Great American denied a claim for coverage for damage to an insured’s corn and soybean crops in three Missouri counties, asserting that the insured had failed “to substantiate an insurable cause of loss” and “fail[ed] to provided adequate records to establish production ‘by unit.'” The insured brought an arbitration seeking coverage, and a three-arbitrator panel awarded him $1.4 million for the damages to his corn crop. Great American moved to vacate the award, arguing that the panel had “imperfectly executed” its powers by failing properly to break down the award “by claim” as required by federal regulations for arbitrations regarding such federally reinsured crop insurance. The district court, finding that the “by claim” requirement meant that an award must break down such claims by county and that the panel had not done this, found this argument sufficient to nullify the entire award.
On appeal, the Eighth Circuit rejected this argument entirely. Recognizing that the regulations require the insurer to determine losses “on a unit basis” and that a unit cannot cover more than one county, the court nonetheless found that a “unit” and a “claim” were not the same thing, and that the arbitrators’ obligation was to break down the award by claim, not by unit. In fact, it was Great American who chose to treat all of these alleged crop losses as one claim, and the panel simply accepted that decision.
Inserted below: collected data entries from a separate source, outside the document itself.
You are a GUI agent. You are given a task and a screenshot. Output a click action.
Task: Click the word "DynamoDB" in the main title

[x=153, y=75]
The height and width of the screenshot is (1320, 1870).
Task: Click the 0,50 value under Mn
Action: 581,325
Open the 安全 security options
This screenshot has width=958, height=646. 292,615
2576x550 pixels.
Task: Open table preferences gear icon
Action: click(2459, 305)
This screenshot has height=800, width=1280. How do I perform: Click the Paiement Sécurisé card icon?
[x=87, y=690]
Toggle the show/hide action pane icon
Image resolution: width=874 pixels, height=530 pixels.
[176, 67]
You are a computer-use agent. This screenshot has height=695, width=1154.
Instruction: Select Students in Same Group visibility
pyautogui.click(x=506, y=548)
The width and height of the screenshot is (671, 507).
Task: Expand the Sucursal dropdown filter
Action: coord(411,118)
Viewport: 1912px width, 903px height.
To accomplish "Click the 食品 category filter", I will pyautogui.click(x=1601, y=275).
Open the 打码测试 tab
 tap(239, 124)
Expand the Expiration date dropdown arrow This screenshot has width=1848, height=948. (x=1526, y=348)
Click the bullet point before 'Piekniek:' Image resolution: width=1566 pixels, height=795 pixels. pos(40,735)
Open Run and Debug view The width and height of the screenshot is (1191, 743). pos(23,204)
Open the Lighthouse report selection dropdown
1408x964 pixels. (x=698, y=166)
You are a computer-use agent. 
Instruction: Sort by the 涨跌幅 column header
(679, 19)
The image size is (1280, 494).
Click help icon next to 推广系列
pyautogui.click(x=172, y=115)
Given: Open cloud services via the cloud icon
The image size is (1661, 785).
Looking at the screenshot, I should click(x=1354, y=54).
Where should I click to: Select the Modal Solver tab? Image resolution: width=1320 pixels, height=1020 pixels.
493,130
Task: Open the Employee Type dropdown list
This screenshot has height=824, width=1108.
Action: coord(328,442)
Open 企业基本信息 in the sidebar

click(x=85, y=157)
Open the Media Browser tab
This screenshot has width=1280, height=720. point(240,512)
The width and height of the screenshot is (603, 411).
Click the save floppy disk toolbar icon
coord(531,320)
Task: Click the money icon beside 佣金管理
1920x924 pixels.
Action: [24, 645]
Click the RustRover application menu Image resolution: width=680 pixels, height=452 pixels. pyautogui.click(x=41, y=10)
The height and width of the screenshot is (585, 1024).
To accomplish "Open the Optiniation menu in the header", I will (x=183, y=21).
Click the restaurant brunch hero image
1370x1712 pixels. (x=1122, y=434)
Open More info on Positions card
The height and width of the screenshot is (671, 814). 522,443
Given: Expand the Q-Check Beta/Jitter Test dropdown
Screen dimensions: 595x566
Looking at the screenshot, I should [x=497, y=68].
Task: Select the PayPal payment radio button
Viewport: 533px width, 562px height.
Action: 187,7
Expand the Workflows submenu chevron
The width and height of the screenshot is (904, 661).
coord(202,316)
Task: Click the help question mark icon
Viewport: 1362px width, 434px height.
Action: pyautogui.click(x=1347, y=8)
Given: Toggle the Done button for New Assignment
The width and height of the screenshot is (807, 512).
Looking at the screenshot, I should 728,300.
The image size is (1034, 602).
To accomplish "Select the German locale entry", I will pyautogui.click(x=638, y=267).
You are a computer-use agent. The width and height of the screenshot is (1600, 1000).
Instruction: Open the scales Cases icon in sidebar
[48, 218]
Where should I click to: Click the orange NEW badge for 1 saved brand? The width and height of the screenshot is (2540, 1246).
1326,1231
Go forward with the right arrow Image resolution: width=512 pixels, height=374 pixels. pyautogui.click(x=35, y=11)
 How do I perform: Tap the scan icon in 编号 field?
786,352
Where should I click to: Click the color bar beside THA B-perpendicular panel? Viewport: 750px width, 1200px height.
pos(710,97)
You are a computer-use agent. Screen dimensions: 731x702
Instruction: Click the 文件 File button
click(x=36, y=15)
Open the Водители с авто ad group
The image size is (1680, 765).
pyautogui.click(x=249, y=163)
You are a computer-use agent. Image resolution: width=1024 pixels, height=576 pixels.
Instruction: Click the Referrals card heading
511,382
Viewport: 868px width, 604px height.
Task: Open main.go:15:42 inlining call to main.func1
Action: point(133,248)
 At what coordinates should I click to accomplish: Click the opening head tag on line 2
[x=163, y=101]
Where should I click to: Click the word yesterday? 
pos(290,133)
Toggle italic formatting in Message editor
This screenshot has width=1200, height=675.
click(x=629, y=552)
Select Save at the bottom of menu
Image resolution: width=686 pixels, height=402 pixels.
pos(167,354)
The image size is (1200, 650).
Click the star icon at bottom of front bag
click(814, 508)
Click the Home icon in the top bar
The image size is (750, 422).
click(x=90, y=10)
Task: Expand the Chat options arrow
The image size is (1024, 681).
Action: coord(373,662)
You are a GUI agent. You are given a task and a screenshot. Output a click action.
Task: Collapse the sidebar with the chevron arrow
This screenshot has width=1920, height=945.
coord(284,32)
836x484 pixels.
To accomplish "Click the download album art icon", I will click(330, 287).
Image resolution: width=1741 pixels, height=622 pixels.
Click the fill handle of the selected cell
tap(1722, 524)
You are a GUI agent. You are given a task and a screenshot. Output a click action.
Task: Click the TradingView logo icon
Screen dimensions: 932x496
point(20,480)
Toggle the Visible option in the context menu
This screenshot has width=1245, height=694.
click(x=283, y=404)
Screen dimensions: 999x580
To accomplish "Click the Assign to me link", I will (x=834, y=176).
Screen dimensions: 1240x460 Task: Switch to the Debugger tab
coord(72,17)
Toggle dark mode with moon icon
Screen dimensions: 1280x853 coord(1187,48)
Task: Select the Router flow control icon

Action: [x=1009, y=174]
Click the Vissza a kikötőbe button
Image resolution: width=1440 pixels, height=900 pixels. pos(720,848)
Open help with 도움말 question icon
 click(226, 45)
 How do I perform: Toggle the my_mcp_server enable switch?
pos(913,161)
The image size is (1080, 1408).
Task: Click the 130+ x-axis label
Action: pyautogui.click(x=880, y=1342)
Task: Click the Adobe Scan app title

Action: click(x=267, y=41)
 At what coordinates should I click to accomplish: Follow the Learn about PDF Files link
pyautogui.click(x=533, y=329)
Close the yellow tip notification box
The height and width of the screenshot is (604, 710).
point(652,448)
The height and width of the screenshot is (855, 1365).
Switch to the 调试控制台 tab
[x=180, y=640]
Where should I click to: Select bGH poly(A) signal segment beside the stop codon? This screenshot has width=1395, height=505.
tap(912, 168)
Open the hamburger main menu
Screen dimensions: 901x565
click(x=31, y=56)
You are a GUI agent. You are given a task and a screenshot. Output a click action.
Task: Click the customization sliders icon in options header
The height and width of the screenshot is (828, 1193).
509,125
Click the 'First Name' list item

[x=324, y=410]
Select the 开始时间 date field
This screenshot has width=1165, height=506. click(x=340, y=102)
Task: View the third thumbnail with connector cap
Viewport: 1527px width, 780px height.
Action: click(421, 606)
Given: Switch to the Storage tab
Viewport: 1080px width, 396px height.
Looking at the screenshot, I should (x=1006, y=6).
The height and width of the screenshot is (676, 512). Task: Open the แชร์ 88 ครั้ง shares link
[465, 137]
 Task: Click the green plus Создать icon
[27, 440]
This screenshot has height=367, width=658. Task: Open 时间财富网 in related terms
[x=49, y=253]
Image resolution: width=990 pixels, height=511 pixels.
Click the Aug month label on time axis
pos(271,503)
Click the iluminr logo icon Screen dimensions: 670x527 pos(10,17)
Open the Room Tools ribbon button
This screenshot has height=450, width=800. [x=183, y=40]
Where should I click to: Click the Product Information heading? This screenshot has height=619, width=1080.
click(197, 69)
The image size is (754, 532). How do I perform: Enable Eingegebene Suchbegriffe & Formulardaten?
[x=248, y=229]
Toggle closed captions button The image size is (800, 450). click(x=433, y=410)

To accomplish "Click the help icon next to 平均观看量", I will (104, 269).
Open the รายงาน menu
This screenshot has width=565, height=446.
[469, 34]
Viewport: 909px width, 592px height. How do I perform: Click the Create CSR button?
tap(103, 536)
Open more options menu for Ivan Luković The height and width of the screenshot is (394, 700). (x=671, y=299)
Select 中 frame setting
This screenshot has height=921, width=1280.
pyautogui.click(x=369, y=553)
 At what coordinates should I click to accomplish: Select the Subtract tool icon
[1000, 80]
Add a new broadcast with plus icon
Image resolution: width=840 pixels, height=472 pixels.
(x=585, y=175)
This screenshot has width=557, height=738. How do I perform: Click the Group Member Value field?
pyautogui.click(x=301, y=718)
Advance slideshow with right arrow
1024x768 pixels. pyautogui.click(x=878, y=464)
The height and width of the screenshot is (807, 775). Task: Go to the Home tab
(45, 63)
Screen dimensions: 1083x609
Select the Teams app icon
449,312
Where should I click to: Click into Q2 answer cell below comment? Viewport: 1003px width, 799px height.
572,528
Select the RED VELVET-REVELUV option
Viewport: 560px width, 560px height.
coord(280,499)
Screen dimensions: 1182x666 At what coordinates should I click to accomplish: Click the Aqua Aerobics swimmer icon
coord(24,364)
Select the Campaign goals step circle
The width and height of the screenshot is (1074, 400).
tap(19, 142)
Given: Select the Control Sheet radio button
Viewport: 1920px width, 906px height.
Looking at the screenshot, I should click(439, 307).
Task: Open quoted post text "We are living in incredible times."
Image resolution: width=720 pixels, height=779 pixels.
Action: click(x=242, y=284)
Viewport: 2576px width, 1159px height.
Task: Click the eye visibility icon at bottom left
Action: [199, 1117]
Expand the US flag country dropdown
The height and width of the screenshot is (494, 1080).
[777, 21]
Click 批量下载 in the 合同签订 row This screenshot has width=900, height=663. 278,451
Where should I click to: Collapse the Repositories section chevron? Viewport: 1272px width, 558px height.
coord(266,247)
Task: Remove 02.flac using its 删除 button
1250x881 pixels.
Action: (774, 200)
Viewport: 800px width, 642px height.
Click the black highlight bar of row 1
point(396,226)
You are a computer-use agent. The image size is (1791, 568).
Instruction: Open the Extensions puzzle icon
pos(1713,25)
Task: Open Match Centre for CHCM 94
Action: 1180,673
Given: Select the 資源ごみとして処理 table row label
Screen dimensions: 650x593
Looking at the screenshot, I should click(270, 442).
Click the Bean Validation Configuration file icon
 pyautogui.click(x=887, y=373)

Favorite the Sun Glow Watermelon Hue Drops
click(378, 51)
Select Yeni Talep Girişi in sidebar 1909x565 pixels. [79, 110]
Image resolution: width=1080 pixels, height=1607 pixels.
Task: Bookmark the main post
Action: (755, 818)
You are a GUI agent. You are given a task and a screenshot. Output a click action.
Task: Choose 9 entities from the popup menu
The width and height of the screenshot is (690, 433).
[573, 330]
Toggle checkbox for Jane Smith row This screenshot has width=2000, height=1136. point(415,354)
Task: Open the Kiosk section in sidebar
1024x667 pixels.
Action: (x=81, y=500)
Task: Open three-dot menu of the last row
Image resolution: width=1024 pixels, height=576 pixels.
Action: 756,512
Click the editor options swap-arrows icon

Great American also argued that the panel’s explanation for the award amount was insufficient because it merely adopted the calculations of the insured’s expert, but the Eighth Circuit found that this was acceptable, particularly because Great American neither contested this calculation nor offered an alternative calculation. The court thus remanded the case to the trial court so that it could consider Great American’s alternative argument that the panel’s decision rested on an improper interpretation of the applicable regulations.
Great American Insurance Company v. Jonathan L. Russel, No. 17-2441 (8th Cir. Jan. 31, 2019)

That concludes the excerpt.